2025'te havalanan yolcu uçağı, 2024'te iniş yaptı

Bu hafta bir uçak, 2025 yılında havalanarak ve 2024 yılında yere iniş yaparak bir anda manşetlere taşındı. Ama tabii ki işin içinde zaman yolculuğu yoktu.

2025'te havalanan yolcu uçağı, 2024'te iniş yaptı

Bu hafta, jet sosyete mensuplarıyla dolu bir uçak, 2025’in erken saatlerinde havalanıp 2024’ün son anlarında yere iniş yaparak yolcularına yeni yılı iki kez karşılama fırsatı sundu. Flightstats’a göre Cathay Pacific’in CX880 sefer sayılı uçuşu, 1 Ocak 2025’te yerel saatle 00.21’de Hong Kong Uluslararası Havalimanı’ndan havalandı ve 31 Aralık 2024’te yerel saatle 20.33’te Los Angeles’a inmeden önce 12 saatten biraz uzun bir süre boyunca uçtu.

Neyse ki bu olay, uçağın bir tür zaman yolculuğu yapmasından ziyade, zaman dilimleri ve büyük oranda Pasifik Okyanusu’ndaki 180. meridyenden aşağı doğru uzanan bir çizgi olan Uluslararası Gün Çizgisi (UGÇ) sayesinde gerçekleşti. UGÇ’yi batıdan doğuya doğru geçtiğinizde, bir takvim günü geriye gidersiniz ve bu da uçuşların yerel saate göre havaalanından ayrılmadan önce indiği senaryolara yol açar.

Ancak bu etkiyi görmek için her zaman UGÇ’yi geçmeniz gerekmez. Air France, müşterilerine 1 Ocak 2000'de yerel saatle 01.00’de Paris'teki Charles de Gaulle Havaalanı’ndan kalkan ve 31 Aralık 1999'da yerel saatle 23.00'te New York'taki John F. Kennedy Havaalanı'na inen bir Concorde uçuşuyla milenyumu iki kez kutlama fırsatı sunmuştu.
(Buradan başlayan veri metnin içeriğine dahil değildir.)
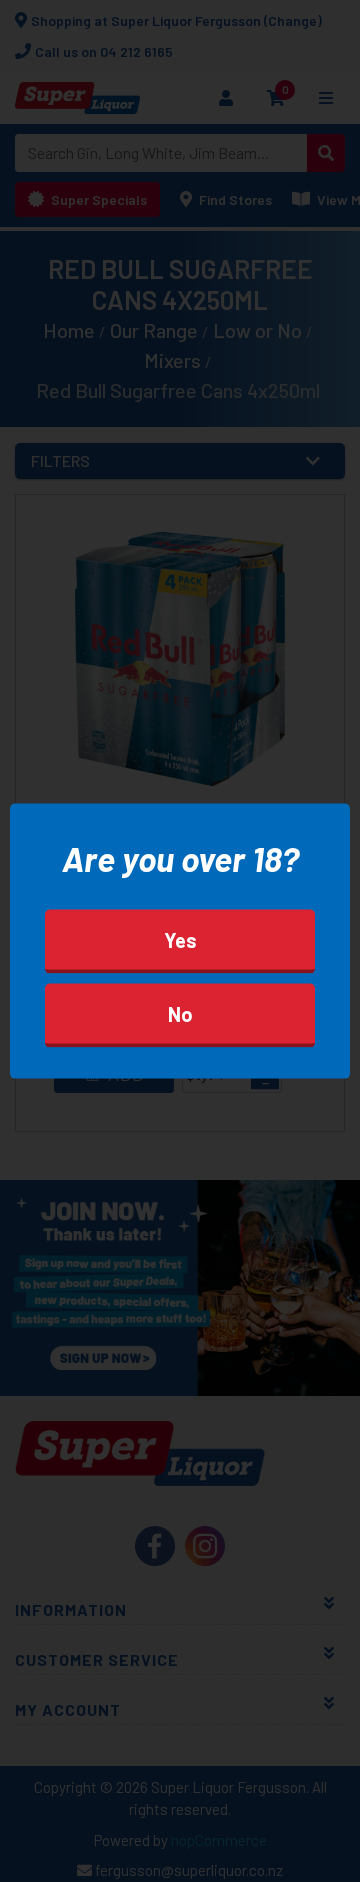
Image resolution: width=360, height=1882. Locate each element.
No (180, 1013)
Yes (180, 939)
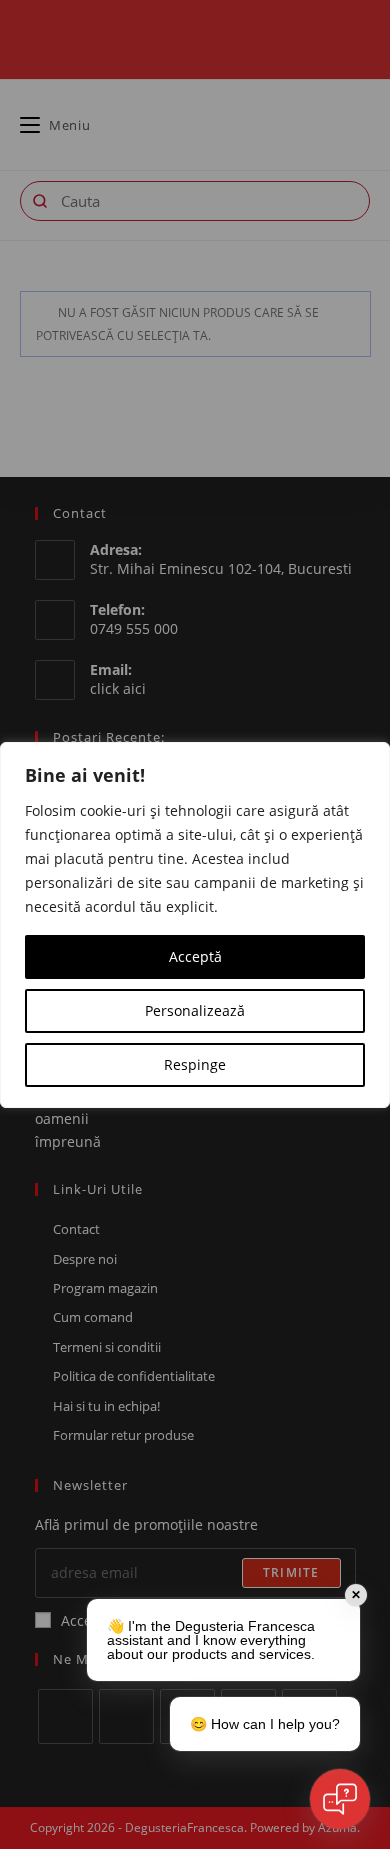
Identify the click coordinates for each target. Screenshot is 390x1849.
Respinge (195, 1064)
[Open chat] (340, 1799)
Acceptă (195, 956)
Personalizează (195, 1010)
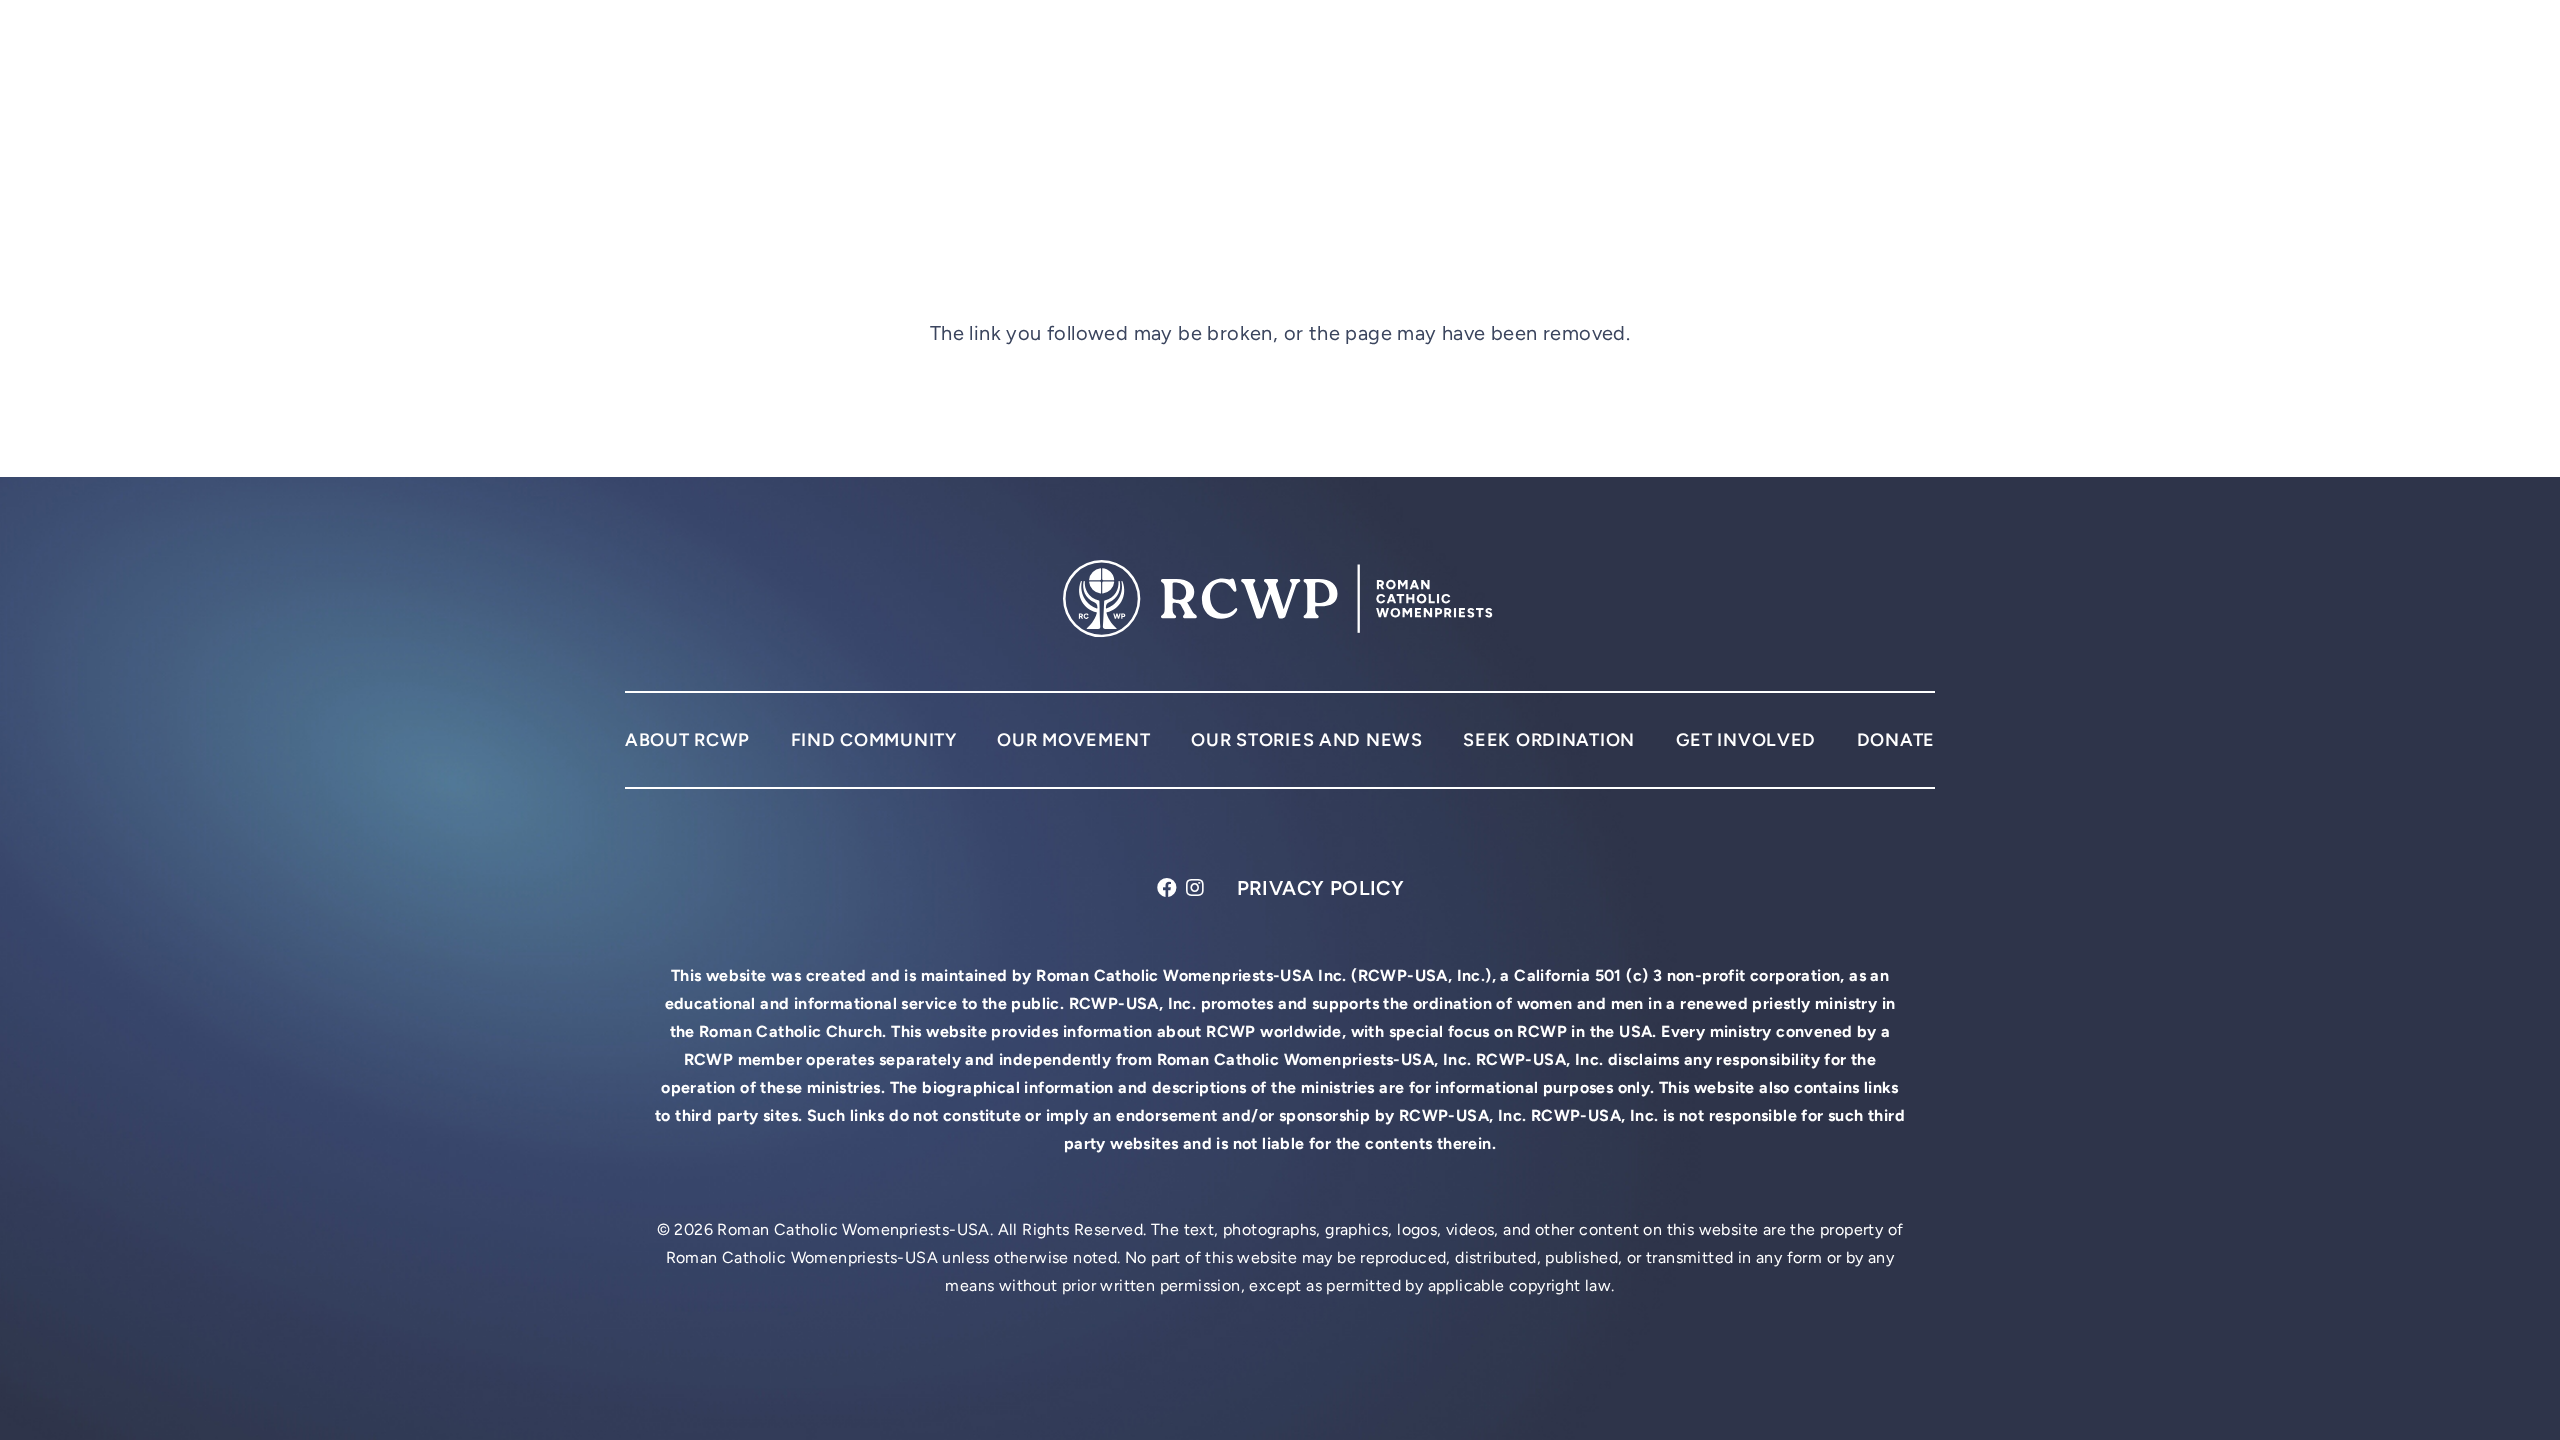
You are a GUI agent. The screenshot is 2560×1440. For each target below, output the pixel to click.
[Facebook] (1167, 888)
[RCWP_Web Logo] (828, 60)
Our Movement (1074, 739)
Uçak süpersonik hızlarda uçtuğu için, daha erken saat dilimini etkili bir şekilde “kovalıyor” ve yerel saate göre Dünya’nın dönüşünü geride bırakacak kadar hızlı hareket edebiliyordu.

UGÇ, oldukça yaygın bir şekilde kabul ediliyor olsa da, uluslararası yasal bir statüye sahip değil ve ülkeler gözlemledikleri tarihleri ​​seçmekte özgür. 180. meridyen, Rusya’nın uzak doğu ucu ve bazı Fiji adaları da dahil olmak üzere birkaç kara kütlesinden geçiyor. Ancak, bu topraklarda görünmez çizgiyi geçmek takvim günleri arasında bir atlama yapmanıza sebep olmuyor.

Elbette bütün bu durum, zaman dilimlerinin ve takvimlerin çok büyük oranda insan yapımı olduğunu hatırlatmaya da yarıyor. Zamanı takip etmek için kullandığımız bu yapılar Dünya’nın dönüşü ve yörüngesi gibi astronomik olayları temel alıyor olsa da, seyahat planlama ve dünya çapında iletişimi standartlaştırma gibi pratik amaçlar için ayarlanmış ve uyarlanmış durumda. Ancak zaman takibinin fiziksel kısımları düşündüğünüz kadar somut ve sabit olmayabilir. Dünya’nın dönüş hızı Ay ve gezegenimizin kütle dağılımı tarafından etkilenebilir, bu da günlerin 24 saatten birkaç mikrosaniye daha uzun veya daha kısa olmasına yol açabilir.

1972 ile 2020 yılları arasında, ortalama bir günde yaklaşık 3 milisaniye kaybetti. Ancak son dört yılda günler giderek daha da uzadı ve henüz bunun nedenini tam olarak bilmiyoruz.